Time for action – searching for cities using multiple core joins

One of the more recently added features is the so-called pseudo-join . This functionality permits us to explore queries that contain constraints on values between different fields. The term join is partially misleading, but makes sense if we consider the possibility of using this feature on fields from two different indexes.

Let's look at a simple example, using the paintings_geo and cities examples from Chapter 5, Extending Search.

  1. Let's start with the examples from Chapter 5, Extending Search by executing
    >> cd /your-path-to/SolrStarterBook/test/
    >> ./start.sh chp05 (*NIX)
    >> start.bat chp05 (win)
    

    Please always remember to populate the cores with your data, for example, using the provided scripts in the path /SolrStarterBook/test/chp05 for each core.

  2. Once the cores are running, we can search for cities where we will find some Caravaggio art:
    >> curl -X GET 'http://localhost:8983/solr/paintings_geo/select?q=artist:caravaggio+AND+{!join+from=city+to=city+fromIndex=cities}city:*&fl=city,score&wt=json&json.nl=map&indent=on&debugQuery=on
    
  3. A similar and more efficient query could be rewritten by using the following filters:
    >> curl -X GET 'http://localhost:8983/solr/paintings_geo/select?fq=artist:caravaggio&q={!join+from=city+to=city+fromIndex=cities}city:*&fl=city,score&wt=json&json.nl=map&indent=on&debugQuery=on'
    

    Note

    Each of the examples will give us four results, including Berlin, Messina, Paris, and Naples.

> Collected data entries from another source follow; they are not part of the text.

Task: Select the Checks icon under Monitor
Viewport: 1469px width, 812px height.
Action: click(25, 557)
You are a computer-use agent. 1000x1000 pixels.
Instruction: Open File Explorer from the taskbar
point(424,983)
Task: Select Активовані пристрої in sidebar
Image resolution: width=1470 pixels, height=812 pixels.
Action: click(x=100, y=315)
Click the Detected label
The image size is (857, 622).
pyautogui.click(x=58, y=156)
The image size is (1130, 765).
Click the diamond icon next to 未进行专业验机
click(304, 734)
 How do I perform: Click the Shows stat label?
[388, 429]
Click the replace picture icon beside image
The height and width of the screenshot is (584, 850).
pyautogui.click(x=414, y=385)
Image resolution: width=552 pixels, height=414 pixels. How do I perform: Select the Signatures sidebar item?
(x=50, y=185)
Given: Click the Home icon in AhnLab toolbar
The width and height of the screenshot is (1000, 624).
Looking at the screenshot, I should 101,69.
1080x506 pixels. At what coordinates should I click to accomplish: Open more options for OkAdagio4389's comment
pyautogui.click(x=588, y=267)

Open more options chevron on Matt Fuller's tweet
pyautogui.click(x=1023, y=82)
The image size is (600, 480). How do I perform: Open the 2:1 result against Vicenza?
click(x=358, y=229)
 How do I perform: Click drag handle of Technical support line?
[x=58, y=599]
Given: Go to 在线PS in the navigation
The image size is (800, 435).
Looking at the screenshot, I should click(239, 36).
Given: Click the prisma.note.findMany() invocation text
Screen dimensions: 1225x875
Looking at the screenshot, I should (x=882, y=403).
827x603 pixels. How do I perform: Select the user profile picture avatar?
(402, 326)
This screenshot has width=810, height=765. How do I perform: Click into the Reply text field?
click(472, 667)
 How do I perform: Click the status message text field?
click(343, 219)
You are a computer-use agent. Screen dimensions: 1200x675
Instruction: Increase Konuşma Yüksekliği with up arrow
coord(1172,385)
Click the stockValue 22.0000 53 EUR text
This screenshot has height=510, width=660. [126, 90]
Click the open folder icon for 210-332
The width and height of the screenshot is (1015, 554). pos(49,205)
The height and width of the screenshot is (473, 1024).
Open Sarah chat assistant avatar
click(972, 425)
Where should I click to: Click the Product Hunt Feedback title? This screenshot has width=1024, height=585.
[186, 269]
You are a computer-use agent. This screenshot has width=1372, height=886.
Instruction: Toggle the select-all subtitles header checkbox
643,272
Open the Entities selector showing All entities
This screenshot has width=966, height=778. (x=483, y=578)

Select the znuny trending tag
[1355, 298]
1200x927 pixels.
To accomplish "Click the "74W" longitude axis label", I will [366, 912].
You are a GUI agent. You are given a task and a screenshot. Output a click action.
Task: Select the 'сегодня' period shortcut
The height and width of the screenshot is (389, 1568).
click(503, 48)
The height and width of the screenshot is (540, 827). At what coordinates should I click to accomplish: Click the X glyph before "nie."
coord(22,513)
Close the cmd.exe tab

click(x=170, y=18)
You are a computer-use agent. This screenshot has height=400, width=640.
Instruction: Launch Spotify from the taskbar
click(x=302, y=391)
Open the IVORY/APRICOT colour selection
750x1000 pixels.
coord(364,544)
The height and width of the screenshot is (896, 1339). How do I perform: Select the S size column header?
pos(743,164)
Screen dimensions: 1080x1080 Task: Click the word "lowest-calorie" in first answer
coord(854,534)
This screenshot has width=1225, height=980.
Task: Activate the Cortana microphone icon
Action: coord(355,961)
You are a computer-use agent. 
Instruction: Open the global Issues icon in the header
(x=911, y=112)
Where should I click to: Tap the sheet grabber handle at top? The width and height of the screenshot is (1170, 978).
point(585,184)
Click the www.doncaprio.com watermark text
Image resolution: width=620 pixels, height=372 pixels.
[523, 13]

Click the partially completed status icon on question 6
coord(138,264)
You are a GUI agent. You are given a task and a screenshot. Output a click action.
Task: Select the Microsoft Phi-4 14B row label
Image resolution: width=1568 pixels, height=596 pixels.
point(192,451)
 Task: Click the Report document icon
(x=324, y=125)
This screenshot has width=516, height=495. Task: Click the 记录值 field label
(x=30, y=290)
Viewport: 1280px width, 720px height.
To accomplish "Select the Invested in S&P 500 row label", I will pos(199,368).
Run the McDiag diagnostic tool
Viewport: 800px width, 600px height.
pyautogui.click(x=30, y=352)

  4. Now we will try an almost opposite example:
    >> curl -X GET 'http://localhost:8983/solr/cities/select?q={!join+from=city_entity+to=city+fromIndex=paintings_geo}abstract:caravaggio+AND+city:*&fl=city,display_name,score&df=fullText&wt=json&indent=true&debugQuery=on'
    
  5. In this case, we are searching the cities and we could expect to obtain the same results using a relation-like thinking. Wrong! We didn't obtain just four results as expected, but 48 results, because we are actually obtaining several false positives! In the following screenshot the first and second results are displayed to the left, and the first part of the results from the last example are displayed to the right:
    Time for action – searching for cities using multiple core joins
  6. It's easy to note that the last result also includes false positives, which matches the name of a city (for example, Naples), but actually does not really refer to one of the paintings we are interested in. We searched for a reference on the Italian painter Caravaggio, but we also found cities in the United States!

What just happened?

In these examples we are using two cores with very different schema and configurations, each defining a city field, which can be used in our join queries. In the first query we are searching for documents on the cities core that contain values for the city fields (city:*); then we will match the results with documents in the paintings_geo core that have the same value. At the same time we want to apply the criteria abstract:caravaggio to our painting's results. We can obtain a similar result by using a filter query, as in the second example. In the second example using the debugQuery=on&fl*,score parameters it is simple to see how the score will differ. In particular, in the second example we will obtain the same results, but all the documents here have a score value 1, while in the first example they have a greater value. The reason for this difference is that in the second case the filter query restricts the collection on which we are searching for caravaggio references. Also remember that score values are not normalized, so in the first case the results should have a score value greater than other documents in the collection.

Executing the last query, which is somewhat in the opposite direction (first search on paintings_geo, then match on cities), we saw that the results do not fit our expectations.

In order to understand what is happening, an option is to ask for the complete list of the city names for paintings matching our chosen criteria:

>> curl -X GET 'http://localhost:8983/solr/paintings_geo/select?q=abstract:caravaggio+AND+city:*&rows=100&wt=json&debugQuery=on&fl=city'

We found 8 matching documents, referring to cities: Messina, Valletta, Siracuse, Paris, Naples, Marseille, Berlin, and Toronto. Note that, without excluding documents with the city field empty by using the city:* condition, we would instead obtain 38 results. If we simulate the matching process by executing individual queries on the cities core, we find 48 matching results, obtained by the following piece of code:

matching documents (48) = Messina (2) + Valletta (3) + Siracuse (0) + Paris (10) + Naples (10) + Marseille (3) + Berlin (10) + Toronto (10)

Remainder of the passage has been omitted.